• Your goal:
Your answer must match the material exactly, line for line.

□ □ □ □ □ □ □

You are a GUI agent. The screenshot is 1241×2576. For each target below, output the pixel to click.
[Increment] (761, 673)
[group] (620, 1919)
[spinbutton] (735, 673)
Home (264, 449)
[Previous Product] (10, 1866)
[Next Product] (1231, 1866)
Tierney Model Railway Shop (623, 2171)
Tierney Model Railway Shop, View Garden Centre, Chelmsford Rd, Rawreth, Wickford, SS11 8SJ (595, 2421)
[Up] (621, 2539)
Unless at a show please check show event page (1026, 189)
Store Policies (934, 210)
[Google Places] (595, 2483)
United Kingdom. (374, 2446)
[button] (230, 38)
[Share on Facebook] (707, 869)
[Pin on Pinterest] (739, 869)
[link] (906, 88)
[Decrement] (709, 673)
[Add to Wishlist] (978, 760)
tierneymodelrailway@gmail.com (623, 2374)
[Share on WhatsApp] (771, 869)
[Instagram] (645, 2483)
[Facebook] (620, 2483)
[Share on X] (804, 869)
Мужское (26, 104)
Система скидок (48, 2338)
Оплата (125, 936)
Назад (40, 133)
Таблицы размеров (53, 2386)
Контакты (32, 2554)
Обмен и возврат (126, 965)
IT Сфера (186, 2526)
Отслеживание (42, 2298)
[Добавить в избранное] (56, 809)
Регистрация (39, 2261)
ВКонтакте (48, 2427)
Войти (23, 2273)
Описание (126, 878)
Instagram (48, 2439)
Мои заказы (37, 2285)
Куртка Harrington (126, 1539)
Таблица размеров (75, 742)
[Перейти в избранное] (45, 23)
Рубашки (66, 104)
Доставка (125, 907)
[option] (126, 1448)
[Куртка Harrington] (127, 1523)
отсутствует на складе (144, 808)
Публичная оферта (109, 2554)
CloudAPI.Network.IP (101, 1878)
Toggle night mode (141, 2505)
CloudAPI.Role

□ □ □ □ □ □ □

• Output for this task:
You are a GUI agent. The screenshot is 1241×2576. For each target below, output the pixel to click.
[Increment] (761, 673)
[group] (620, 1919)
[spinbutton] (735, 673)
Home (264, 449)
[Previous Product] (10, 1866)
[Next Product] (1231, 1866)
Tierney Model Railway Shop (623, 2171)
Tierney Model Railway Shop, View Garden Centre, Chelmsford Rd, Rawreth, Wickford, SS11 8SJ (595, 2421)
[Up] (621, 2539)
Unless at a show please check show event page (1026, 189)
Store Policies (934, 210)
[Google Places] (595, 2483)
United Kingdom. (374, 2446)
[button] (230, 38)
[Share on Facebook] (707, 869)
[Pin on Pinterest] (739, 869)
[link] (906, 88)
[Decrement] (709, 673)
[Add to Wishlist] (978, 760)
tierneymodelrailway@gmail.com (623, 2374)
[Share on WhatsApp] (771, 869)
[Instagram] (645, 2483)
[Facebook] (620, 2483)
[Share on X] (804, 869)
Мужское (26, 104)
Система скидок (48, 2338)
Оплата (125, 936)
Назад (40, 133)
Таблицы размеров (53, 2386)
Контакты (32, 2554)
Обмен и возврат (126, 965)
IT Сфера (186, 2526)
Отслеживание (42, 2298)
[Добавить в избранное] (56, 809)
Регистрация (39, 2261)
ВКонтакте (48, 2427)
Войти (23, 2273)
Описание (126, 878)
Instagram (48, 2439)
Мои заказы (37, 2285)
Куртка Harrington (126, 1539)
Таблица размеров (75, 742)
[Перейти в избранное] (45, 23)
Рубашки (66, 104)
Доставка (125, 907)
[option] (126, 1448)
[Куртка Harrington] (127, 1523)
отсутствует на складе (144, 808)
Публичная оферта (109, 2554)
CloudAPI.Network.IP (101, 1878)
Toggle night mode (141, 2505)
CloudAPI.Role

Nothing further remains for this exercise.